## WHAT TO PRODUCE:
Carry on the blog review of YA novels below, starting right after its last sentence.
## begin ARTICLE
Bite Sized Books // Some YA Books That Have Smashed It (Mostly)

14 May 2019

Published: 5th December 2017
Source: Purchased
Genre: Contemporary, Romance, Young Adult
My Rating:
A contemporary young adult novel by Emma Mills about a girl whose high school production of A Midsummer Night's Dreamleads her to new friends--and maybe even new love.


When Claudia accidentally eavesdrops on the epic breakup of Paige and Iris, the it-couple at her school, she finds herself in hot water with prickly, difficult Iris. Thrown together against their will in the class production of A Midsummer Night's Dream, along with the goofiest, cutest boy Claudia has ever known, Iris and Claudia are in for an eye-opening senior year.

Smart, funny, and thoroughly, wonderfully flawed, Claudia navigates a world of intense friendships and tentative romance in Foolish Hearts, a YA novel about expanding your horizons, allowing yourself to be vulnerable, and accepting--and loving--people for who they really are.
Is it too soon to count an author as a favourite after reading just two books from them? No? Cool, then Emma Mills is a favourite. I just need to get to rest of her releases… which is basically her first and last book. I visited the middle children first.
## end ARTICLE
## begin LISTED RECORDS
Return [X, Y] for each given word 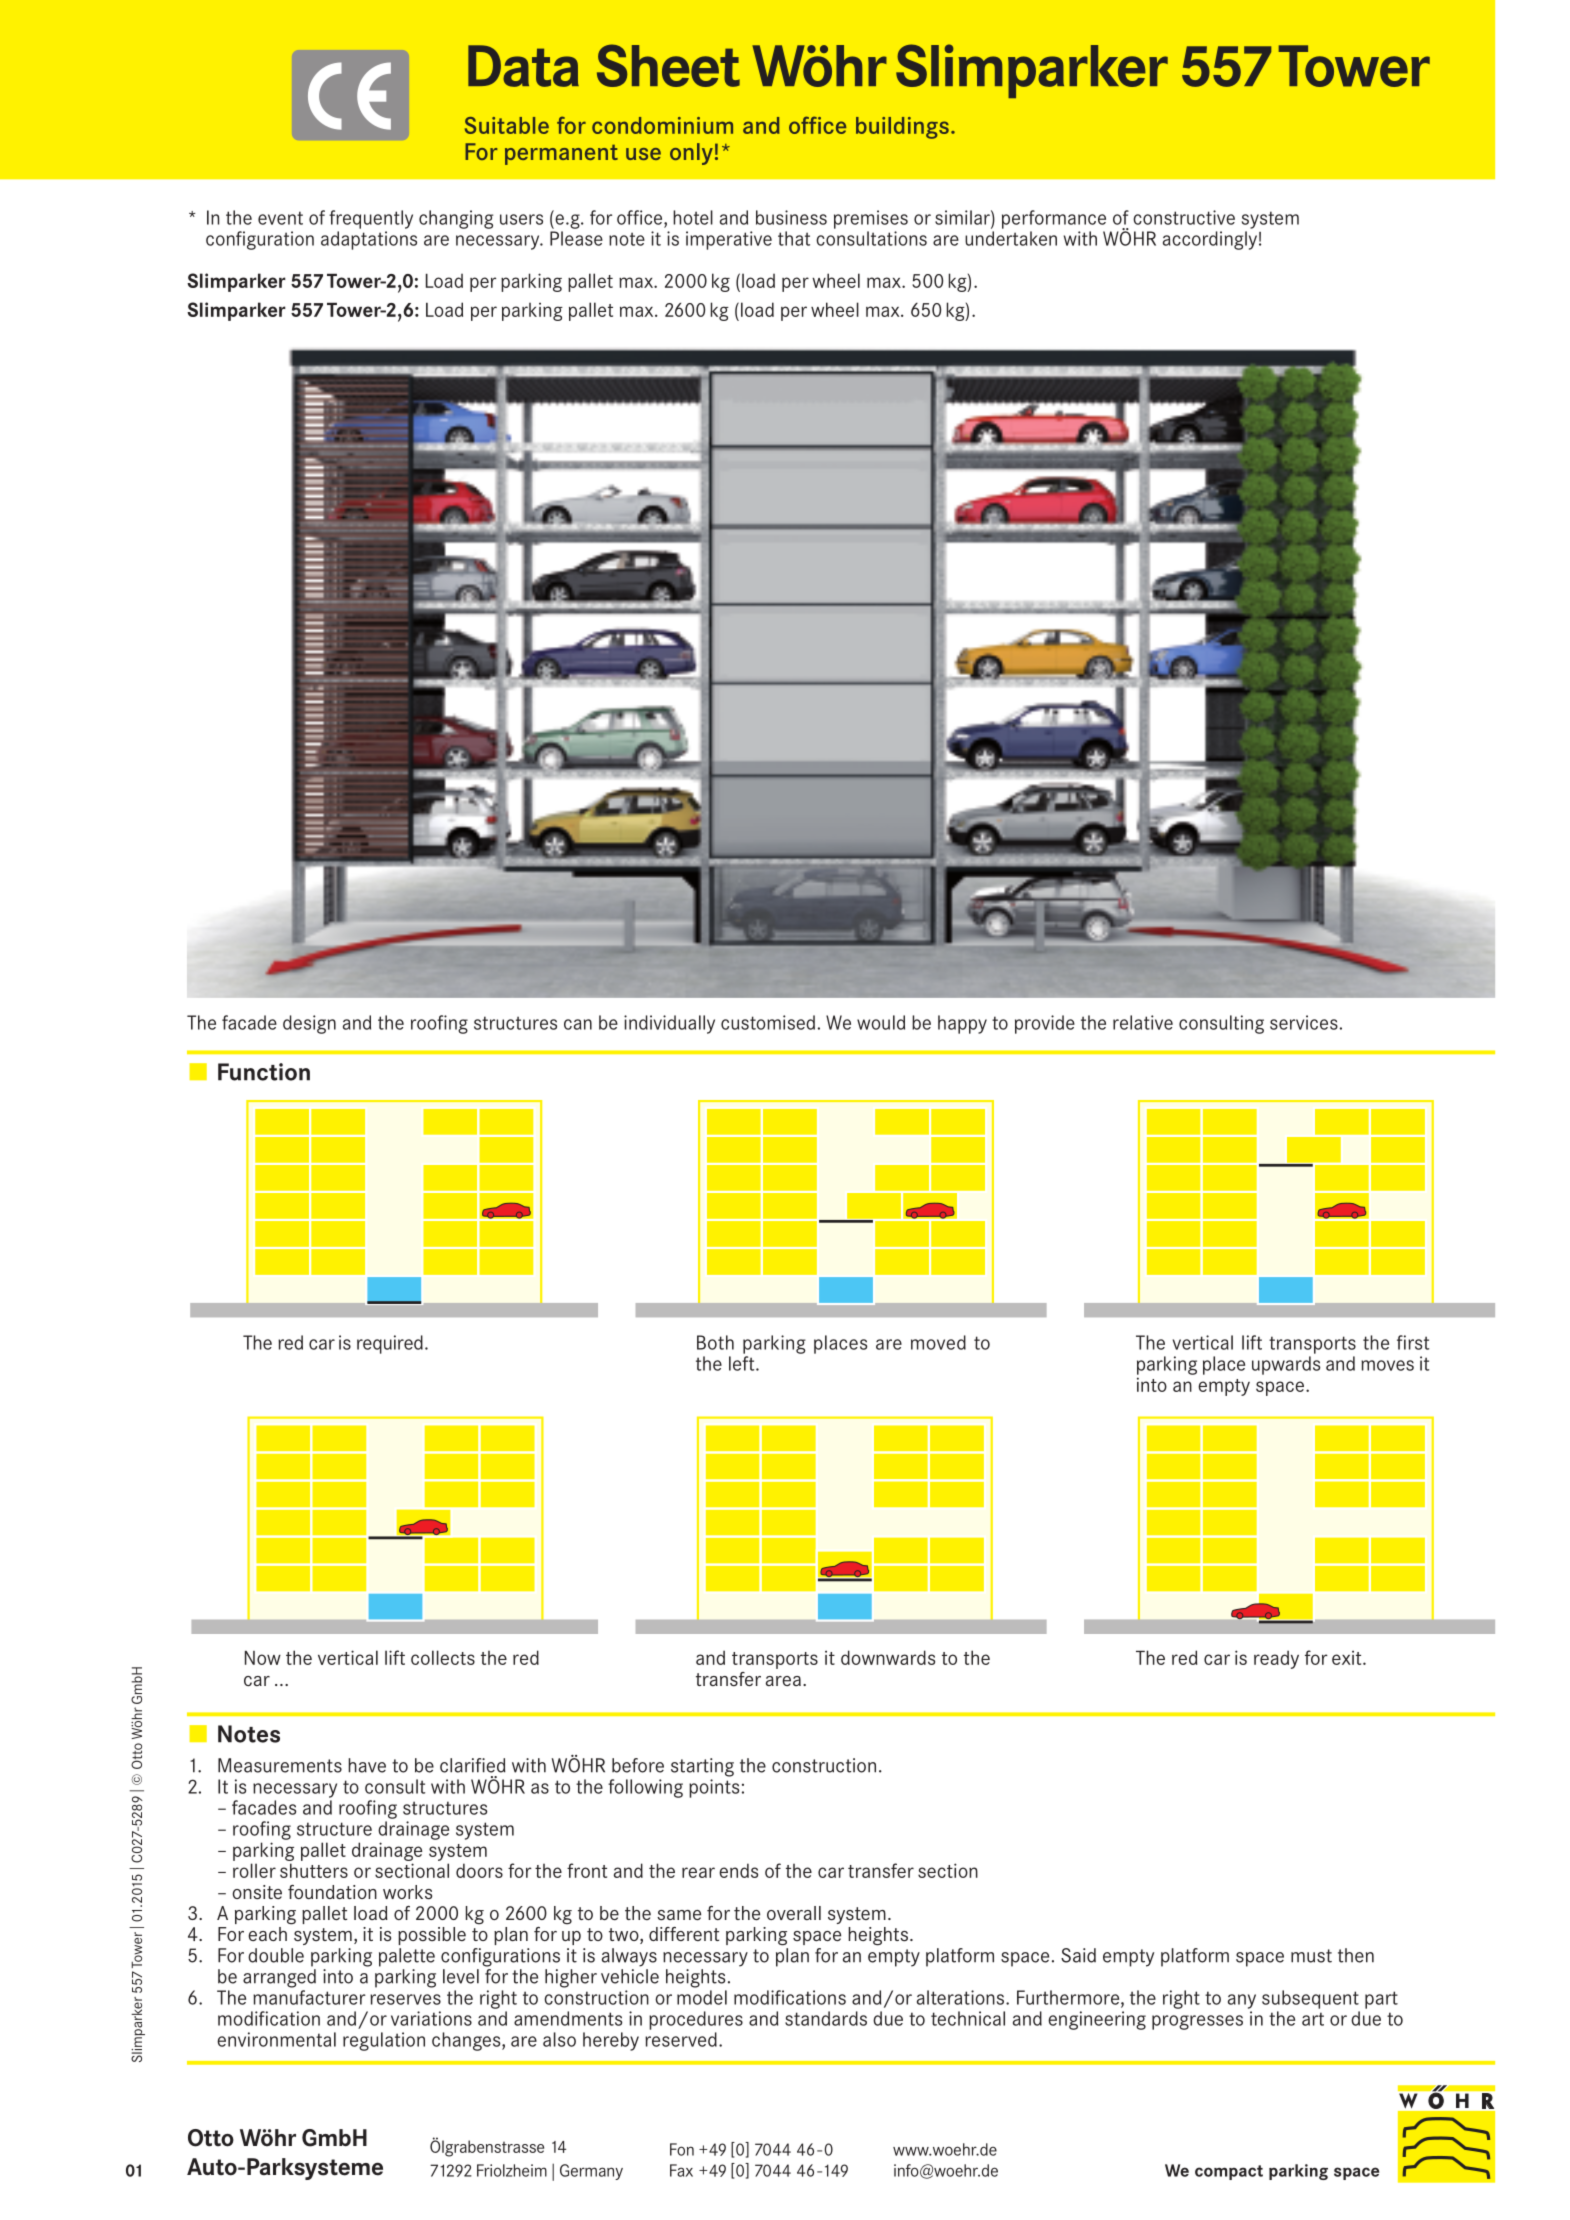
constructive [1184, 217]
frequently [371, 219]
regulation [384, 2041]
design [309, 1024]
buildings [902, 128]
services [1304, 1022]
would [881, 1022]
## end LISTED RECORDS
## RIGHT ANSWER:
Anyone who follows my blog will know that I don’t read as much YA anymore. Like with all book lately I have to be in exactly the right mood otherwise I hate it. The life of a mood reader is hard. It’s fine, though, it just means that whilst I’ve been in the YA mood I’ve totally been loving those books I have been reading. Anyway, Foolish Hearts was brilliant, and Emma Mills just gets what I want to read. She writes characters I connected with almost immediately and this is a firm favourite.

The book opens with Claudia at a party thrown by a rich girl at her school (because all the girls she goes to school with are from rich families) and she is feeling out of place. She is not rich and she is not really friends with any of them and I could totally relate. I hate going to things where I don’t have a close friend with me and, like Claudia, I end up disappearing off and spending a lot of time on the phone. Unfortunately for her, she ends up being in a bathroom and on the other side of the door she hears a couple breaking up. The cutest couple of her school and neither girl in the breakup is happy to have been overheard in such a personal moment, especially when one half of that couple is Iris, an angry girl who everyone is a little scared of. Obviously, Claudia is thrown together with Iris at school and the best story happens.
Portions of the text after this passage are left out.